== Exercise input

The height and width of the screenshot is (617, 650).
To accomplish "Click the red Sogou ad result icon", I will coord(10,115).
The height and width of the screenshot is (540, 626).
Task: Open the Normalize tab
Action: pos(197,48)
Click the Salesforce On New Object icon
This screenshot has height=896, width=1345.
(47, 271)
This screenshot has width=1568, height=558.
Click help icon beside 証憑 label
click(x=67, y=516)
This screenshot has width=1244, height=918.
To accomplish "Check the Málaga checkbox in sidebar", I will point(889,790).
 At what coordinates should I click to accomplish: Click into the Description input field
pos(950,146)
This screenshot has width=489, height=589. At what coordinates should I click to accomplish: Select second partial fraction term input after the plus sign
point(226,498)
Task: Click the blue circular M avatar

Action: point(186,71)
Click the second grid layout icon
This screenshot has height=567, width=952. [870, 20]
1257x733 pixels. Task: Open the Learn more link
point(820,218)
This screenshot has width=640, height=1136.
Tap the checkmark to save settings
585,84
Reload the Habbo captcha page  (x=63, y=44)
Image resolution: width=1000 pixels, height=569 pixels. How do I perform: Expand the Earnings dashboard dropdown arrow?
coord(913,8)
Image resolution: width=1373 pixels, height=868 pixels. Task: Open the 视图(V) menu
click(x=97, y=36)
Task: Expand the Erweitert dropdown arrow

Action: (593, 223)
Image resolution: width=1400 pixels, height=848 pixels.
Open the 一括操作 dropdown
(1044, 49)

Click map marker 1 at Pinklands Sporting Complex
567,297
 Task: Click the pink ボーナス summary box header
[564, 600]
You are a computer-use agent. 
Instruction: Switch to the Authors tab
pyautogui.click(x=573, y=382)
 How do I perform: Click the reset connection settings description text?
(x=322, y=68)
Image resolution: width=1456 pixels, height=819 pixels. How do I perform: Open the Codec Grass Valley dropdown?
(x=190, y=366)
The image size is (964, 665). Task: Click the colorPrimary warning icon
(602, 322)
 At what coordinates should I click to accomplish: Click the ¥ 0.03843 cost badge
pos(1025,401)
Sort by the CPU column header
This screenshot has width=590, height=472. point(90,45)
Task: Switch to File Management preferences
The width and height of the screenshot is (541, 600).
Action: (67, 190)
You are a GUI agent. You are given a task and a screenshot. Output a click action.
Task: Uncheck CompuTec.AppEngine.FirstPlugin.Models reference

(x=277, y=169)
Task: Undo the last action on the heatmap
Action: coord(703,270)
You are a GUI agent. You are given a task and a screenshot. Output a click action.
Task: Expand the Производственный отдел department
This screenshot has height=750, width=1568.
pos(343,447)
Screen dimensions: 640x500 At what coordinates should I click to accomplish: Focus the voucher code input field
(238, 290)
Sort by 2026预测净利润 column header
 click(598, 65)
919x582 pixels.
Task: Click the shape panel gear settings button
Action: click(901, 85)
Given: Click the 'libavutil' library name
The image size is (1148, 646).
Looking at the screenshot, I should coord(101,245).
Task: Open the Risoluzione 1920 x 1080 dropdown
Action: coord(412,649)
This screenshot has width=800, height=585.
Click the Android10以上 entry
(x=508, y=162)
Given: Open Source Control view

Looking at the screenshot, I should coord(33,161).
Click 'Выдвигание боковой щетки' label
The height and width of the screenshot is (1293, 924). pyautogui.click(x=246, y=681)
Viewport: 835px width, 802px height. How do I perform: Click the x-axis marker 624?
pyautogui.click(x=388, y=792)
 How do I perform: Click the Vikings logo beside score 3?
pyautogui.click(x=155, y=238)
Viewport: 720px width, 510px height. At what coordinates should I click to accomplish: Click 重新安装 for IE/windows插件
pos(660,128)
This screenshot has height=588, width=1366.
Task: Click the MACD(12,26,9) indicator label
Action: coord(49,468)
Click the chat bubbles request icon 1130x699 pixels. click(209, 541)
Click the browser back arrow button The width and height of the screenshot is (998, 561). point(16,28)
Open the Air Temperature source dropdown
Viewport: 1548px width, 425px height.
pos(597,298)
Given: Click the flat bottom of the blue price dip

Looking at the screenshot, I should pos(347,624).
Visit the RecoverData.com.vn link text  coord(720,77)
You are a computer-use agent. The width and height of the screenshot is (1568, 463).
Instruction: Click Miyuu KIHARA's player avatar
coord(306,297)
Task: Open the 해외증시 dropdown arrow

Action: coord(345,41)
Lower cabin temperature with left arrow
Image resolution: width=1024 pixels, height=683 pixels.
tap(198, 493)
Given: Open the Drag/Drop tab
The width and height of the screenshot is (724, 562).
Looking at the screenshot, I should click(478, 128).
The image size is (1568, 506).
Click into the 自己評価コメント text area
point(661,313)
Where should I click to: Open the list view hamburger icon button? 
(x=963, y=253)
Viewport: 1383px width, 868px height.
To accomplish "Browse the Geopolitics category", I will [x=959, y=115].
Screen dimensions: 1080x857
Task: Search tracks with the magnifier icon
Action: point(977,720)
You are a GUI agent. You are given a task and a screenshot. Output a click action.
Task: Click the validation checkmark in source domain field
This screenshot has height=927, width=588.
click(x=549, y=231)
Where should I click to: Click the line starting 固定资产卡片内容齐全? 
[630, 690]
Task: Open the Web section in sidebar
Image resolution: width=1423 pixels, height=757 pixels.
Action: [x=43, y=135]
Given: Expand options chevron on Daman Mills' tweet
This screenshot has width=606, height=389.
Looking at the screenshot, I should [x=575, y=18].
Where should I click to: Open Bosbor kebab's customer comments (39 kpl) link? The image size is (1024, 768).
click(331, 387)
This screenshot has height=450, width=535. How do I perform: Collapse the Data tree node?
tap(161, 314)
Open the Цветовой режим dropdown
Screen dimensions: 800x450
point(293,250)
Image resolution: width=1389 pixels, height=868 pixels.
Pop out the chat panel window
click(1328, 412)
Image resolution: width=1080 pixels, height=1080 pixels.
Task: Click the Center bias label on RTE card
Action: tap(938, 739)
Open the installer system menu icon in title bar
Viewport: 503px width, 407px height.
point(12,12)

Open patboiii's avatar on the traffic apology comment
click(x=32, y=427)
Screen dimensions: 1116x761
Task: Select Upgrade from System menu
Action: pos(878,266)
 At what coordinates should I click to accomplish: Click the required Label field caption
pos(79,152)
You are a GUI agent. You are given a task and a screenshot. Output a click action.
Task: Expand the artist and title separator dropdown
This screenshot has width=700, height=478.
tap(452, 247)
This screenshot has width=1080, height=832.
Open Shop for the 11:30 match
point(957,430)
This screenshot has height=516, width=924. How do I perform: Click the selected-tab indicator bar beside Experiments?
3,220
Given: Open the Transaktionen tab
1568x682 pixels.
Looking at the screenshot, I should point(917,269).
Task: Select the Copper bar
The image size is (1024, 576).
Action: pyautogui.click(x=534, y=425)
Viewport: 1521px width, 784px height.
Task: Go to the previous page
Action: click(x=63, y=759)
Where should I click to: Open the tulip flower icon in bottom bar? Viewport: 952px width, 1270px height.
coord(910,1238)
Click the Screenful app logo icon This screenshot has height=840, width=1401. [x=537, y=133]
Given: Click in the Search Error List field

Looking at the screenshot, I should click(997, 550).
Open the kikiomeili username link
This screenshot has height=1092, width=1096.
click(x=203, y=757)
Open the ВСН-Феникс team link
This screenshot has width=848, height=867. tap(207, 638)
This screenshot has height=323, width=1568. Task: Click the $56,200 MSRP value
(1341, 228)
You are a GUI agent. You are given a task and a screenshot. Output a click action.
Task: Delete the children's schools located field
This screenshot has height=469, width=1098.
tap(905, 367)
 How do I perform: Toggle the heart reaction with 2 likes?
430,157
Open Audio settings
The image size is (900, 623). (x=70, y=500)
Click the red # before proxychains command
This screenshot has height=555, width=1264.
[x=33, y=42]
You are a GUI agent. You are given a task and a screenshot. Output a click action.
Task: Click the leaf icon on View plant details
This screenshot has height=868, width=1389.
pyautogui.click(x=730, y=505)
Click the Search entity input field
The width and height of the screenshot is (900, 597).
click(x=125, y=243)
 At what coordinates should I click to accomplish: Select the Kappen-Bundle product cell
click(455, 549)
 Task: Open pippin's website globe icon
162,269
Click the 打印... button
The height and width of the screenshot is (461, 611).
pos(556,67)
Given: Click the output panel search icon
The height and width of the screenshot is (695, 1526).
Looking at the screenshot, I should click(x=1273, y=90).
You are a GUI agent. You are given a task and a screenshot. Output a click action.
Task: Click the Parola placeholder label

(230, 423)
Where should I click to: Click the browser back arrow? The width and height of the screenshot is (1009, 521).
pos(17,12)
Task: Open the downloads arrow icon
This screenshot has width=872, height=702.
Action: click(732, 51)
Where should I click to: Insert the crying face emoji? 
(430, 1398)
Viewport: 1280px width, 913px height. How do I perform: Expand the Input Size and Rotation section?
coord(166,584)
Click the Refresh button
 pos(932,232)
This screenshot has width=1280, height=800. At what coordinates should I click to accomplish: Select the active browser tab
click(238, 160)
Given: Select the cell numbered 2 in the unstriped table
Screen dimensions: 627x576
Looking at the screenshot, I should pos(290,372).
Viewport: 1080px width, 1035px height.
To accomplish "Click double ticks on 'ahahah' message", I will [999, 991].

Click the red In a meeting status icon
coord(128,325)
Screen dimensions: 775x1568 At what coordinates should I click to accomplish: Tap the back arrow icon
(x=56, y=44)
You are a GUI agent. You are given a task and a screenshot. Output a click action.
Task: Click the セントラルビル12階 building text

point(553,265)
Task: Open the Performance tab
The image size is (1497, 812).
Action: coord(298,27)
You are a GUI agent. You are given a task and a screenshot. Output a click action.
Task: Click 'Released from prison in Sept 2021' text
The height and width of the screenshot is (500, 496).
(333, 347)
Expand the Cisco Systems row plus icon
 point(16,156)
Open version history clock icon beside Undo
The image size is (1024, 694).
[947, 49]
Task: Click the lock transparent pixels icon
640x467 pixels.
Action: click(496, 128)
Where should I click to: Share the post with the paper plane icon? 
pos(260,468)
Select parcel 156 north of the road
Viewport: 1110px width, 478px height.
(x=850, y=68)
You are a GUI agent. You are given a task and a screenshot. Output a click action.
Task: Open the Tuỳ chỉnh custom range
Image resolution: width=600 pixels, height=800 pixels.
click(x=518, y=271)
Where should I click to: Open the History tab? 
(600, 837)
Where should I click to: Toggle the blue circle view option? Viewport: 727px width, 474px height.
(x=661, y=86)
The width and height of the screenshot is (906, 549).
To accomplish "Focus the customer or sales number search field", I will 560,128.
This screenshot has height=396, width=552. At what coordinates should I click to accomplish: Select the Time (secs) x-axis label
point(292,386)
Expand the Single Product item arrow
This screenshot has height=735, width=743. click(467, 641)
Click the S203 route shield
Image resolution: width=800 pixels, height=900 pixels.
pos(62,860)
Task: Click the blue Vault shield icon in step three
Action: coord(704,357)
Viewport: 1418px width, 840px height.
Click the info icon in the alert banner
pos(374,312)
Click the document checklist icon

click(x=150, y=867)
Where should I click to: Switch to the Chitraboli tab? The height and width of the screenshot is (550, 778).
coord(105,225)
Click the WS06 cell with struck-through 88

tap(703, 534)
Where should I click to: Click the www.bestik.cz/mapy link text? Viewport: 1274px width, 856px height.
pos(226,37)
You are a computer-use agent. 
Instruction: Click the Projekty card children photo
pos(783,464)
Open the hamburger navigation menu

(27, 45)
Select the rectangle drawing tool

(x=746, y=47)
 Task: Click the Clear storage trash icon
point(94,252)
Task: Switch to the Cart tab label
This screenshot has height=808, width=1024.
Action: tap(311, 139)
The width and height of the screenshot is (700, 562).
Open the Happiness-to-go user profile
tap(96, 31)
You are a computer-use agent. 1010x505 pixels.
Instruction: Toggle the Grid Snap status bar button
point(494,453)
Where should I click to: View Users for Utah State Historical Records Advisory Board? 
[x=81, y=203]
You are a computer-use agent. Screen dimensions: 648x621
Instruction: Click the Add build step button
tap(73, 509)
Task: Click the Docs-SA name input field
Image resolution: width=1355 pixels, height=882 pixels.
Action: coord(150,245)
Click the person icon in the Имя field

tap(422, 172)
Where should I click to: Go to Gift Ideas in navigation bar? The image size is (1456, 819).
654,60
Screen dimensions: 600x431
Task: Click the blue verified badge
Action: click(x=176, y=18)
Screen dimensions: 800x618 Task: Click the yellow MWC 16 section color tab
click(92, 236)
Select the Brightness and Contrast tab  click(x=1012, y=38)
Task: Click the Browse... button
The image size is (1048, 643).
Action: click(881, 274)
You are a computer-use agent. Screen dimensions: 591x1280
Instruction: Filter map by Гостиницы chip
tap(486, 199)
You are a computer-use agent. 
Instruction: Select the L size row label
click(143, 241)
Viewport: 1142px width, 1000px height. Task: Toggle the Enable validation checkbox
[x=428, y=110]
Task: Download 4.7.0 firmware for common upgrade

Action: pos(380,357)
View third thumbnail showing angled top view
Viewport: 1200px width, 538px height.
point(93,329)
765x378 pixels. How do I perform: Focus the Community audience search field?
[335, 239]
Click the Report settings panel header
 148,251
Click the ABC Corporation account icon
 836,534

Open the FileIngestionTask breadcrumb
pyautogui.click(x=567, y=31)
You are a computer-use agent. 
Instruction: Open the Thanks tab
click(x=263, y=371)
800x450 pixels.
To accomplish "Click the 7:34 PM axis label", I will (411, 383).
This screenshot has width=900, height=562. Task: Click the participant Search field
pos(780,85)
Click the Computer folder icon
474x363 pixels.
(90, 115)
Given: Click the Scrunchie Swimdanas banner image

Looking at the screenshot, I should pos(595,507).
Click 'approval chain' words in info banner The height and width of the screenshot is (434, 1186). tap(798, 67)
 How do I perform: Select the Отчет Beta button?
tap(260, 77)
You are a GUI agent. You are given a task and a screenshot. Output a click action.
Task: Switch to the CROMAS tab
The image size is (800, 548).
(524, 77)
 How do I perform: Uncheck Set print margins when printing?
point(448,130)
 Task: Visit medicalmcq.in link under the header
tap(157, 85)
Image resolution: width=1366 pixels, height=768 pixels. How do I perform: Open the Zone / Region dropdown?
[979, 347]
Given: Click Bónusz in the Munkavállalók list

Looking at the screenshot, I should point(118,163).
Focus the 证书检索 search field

====

Respond with only the number of lines in the records that include the word "sidebar".

2